Recorded information:
----------------------------------------

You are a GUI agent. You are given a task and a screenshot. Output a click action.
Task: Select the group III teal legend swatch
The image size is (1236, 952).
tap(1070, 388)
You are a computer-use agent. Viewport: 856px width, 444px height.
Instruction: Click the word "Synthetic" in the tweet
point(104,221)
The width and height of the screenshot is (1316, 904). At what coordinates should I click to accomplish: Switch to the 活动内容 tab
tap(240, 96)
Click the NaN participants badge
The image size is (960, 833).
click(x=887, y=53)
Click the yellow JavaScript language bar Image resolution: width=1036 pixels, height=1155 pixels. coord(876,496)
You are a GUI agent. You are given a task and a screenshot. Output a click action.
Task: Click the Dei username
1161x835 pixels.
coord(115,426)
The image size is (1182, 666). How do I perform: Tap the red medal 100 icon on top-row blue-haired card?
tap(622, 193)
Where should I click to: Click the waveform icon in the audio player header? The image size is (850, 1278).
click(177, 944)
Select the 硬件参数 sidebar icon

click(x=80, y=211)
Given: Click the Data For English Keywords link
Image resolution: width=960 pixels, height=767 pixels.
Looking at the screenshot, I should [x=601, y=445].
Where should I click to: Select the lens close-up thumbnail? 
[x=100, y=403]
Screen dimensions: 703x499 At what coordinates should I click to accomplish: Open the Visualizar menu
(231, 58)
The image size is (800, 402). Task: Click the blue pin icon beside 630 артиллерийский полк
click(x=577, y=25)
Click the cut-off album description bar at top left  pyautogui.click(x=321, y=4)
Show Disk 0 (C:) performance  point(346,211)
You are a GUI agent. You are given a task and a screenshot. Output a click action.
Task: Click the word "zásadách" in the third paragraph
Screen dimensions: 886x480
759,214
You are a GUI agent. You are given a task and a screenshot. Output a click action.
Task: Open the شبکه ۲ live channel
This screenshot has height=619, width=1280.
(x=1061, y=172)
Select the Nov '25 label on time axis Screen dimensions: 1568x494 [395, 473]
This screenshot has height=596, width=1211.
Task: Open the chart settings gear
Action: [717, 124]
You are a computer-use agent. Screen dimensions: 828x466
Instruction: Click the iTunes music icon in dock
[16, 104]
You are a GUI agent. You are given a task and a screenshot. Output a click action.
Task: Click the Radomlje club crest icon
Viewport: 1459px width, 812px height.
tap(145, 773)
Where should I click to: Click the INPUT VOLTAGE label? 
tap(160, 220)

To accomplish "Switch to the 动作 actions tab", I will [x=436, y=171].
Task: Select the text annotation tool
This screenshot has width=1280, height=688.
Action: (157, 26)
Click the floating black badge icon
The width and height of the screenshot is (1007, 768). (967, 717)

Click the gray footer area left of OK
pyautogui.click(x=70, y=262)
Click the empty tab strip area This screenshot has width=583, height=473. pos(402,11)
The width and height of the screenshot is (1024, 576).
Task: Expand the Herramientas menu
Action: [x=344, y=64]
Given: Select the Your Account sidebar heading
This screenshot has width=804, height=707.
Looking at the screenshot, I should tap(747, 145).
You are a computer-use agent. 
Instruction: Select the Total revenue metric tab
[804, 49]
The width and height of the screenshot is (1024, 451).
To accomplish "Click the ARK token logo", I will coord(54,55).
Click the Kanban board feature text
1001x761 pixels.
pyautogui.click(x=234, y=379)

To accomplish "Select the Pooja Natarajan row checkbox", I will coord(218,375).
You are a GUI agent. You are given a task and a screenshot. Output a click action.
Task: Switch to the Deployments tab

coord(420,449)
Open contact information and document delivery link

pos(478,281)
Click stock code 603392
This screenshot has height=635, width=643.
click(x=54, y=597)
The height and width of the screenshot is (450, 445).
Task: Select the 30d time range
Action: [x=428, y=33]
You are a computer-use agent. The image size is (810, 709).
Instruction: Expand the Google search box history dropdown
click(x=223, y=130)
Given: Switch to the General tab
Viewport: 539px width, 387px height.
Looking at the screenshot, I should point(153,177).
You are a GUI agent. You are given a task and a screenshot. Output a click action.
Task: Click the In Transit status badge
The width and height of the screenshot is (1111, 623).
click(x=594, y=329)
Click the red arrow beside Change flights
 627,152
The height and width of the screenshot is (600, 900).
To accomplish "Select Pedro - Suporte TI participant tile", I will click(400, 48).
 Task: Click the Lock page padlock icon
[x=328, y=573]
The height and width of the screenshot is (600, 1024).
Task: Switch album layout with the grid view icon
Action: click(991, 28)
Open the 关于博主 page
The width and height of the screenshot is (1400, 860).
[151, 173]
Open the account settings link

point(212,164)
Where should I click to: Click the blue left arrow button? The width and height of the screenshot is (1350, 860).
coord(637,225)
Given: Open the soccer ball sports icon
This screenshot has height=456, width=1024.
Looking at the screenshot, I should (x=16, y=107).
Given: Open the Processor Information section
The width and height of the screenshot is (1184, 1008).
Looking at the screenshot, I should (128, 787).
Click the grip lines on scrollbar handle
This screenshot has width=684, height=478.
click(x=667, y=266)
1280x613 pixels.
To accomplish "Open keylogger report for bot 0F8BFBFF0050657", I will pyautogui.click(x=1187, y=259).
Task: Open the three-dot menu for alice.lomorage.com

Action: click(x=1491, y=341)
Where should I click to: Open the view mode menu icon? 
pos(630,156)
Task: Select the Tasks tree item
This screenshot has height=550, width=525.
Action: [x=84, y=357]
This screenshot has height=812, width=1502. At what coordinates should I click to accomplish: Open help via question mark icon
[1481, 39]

----------------------------------------

Directions for this task: Copy all the records above exactly, missing none.

Output for this exercise:
You are a GUI agent. You are given a task and a screenshot. Output a click action.
Task: Select the group III teal legend swatch
The image size is (1236, 952).
tap(1070, 388)
You are a computer-use agent. Viewport: 856px width, 444px height.
Instruction: Click the word "Synthetic" in the tweet
point(104,221)
The width and height of the screenshot is (1316, 904). At what coordinates should I click to accomplish: Switch to the 活动内容 tab
tap(240, 96)
Click the NaN participants badge
The image size is (960, 833).
click(x=887, y=53)
Click the yellow JavaScript language bar Image resolution: width=1036 pixels, height=1155 pixels. coord(876,496)
You are a GUI agent. You are given a task and a screenshot. Output a click action.
Task: Click the Dei username
1161x835 pixels.
coord(115,426)
The image size is (1182, 666). How do I perform: Tap the red medal 100 icon on top-row blue-haired card?
tap(622, 193)
Where should I click to: Click the waveform icon in the audio player header? The image size is (850, 1278).
click(177, 944)
Select the 硬件参数 sidebar icon

click(x=80, y=211)
Given: Click the Data For English Keywords link
Image resolution: width=960 pixels, height=767 pixels.
Looking at the screenshot, I should [x=601, y=445].
Where should I click to: Select the lens close-up thumbnail? 
[x=100, y=403]
Screen dimensions: 703x499 At what coordinates should I click to accomplish: Open the Visualizar menu
(231, 58)
The image size is (800, 402). Task: Click the blue pin icon beside 630 артиллерийский полк
click(x=577, y=25)
Click the cut-off album description bar at top left  pyautogui.click(x=321, y=4)
Show Disk 0 (C:) performance  point(346,211)
You are a GUI agent. You are given a task and a screenshot. Output a click action.
Task: Click the word "zásadách" in the third paragraph
Screen dimensions: 886x480
759,214
You are a GUI agent. You are given a task and a screenshot. Output a click action.
Task: Open the شبکه ۲ live channel
This screenshot has height=619, width=1280.
(x=1061, y=172)
Select the Nov '25 label on time axis Screen dimensions: 1568x494 [395, 473]
This screenshot has height=596, width=1211.
Task: Open the chart settings gear
Action: [717, 124]
You are a computer-use agent. Screen dimensions: 828x466
Instruction: Click the iTunes music icon in dock
[16, 104]
You are a GUI agent. You are given a task and a screenshot. Output a click action.
Task: Click the Radomlje club crest icon
Viewport: 1459px width, 812px height.
tap(145, 773)
Where should I click to: Click the INPUT VOLTAGE label? 
tap(160, 220)

To accomplish "Switch to the 动作 actions tab", I will [x=436, y=171].
Task: Select the text annotation tool
This screenshot has width=1280, height=688.
Action: (157, 26)
Click the floating black badge icon
The width and height of the screenshot is (1007, 768). (967, 717)

Click the gray footer area left of OK
pyautogui.click(x=70, y=262)
Click the empty tab strip area This screenshot has width=583, height=473. pos(402,11)
The width and height of the screenshot is (1024, 576).
Task: Expand the Herramientas menu
Action: [x=344, y=64]
Given: Select the Your Account sidebar heading
This screenshot has width=804, height=707.
Looking at the screenshot, I should tap(747, 145).
You are a computer-use agent. 
Instruction: Select the Total revenue metric tab
[804, 49]
The width and height of the screenshot is (1024, 451).
To accomplish "Click the ARK token logo", I will coord(54,55).
Click the Kanban board feature text
1001x761 pixels.
pyautogui.click(x=234, y=379)

To accomplish "Select the Pooja Natarajan row checkbox", I will coord(218,375).
You are a GUI agent. You are given a task and a screenshot. Output a click action.
Task: Switch to the Deployments tab

coord(420,449)
Open contact information and document delivery link

pos(478,281)
Click stock code 603392
This screenshot has height=635, width=643.
click(x=54, y=597)
The height and width of the screenshot is (450, 445).
Task: Select the 30d time range
Action: [x=428, y=33]
You are a computer-use agent. The image size is (810, 709).
Instruction: Expand the Google search box history dropdown
click(x=223, y=130)
Given: Switch to the General tab
Viewport: 539px width, 387px height.
Looking at the screenshot, I should point(153,177).
You are a GUI agent. You are given a task and a screenshot. Output a click action.
Task: Click the In Transit status badge
The width and height of the screenshot is (1111, 623).
click(x=594, y=329)
Click the red arrow beside Change flights
 627,152
The height and width of the screenshot is (600, 900).
To accomplish "Select Pedro - Suporte TI participant tile", I will click(400, 48).
 Task: Click the Lock page padlock icon
[x=328, y=573]
The height and width of the screenshot is (600, 1024).
Task: Switch album layout with the grid view icon
Action: click(991, 28)
Open the 关于博主 page
The width and height of the screenshot is (1400, 860).
[151, 173]
Open the account settings link

point(212,164)
Where should I click to: Click the blue left arrow button? The width and height of the screenshot is (1350, 860).
coord(637,225)
Given: Open the soccer ball sports icon
This screenshot has height=456, width=1024.
Looking at the screenshot, I should (x=16, y=107).
Given: Open the Processor Information section
The width and height of the screenshot is (1184, 1008).
Looking at the screenshot, I should (128, 787).
Click the grip lines on scrollbar handle
This screenshot has width=684, height=478.
click(x=667, y=266)
1280x613 pixels.
To accomplish "Open keylogger report for bot 0F8BFBFF0050657", I will pyautogui.click(x=1187, y=259).
Task: Open the three-dot menu for alice.lomorage.com

Action: click(x=1491, y=341)
Where should I click to: Open the view mode menu icon? 
pos(630,156)
Task: Select the Tasks tree item
This screenshot has height=550, width=525.
Action: [x=84, y=357]
This screenshot has height=812, width=1502. At what coordinates should I click to accomplish: Open help via question mark icon
[1481, 39]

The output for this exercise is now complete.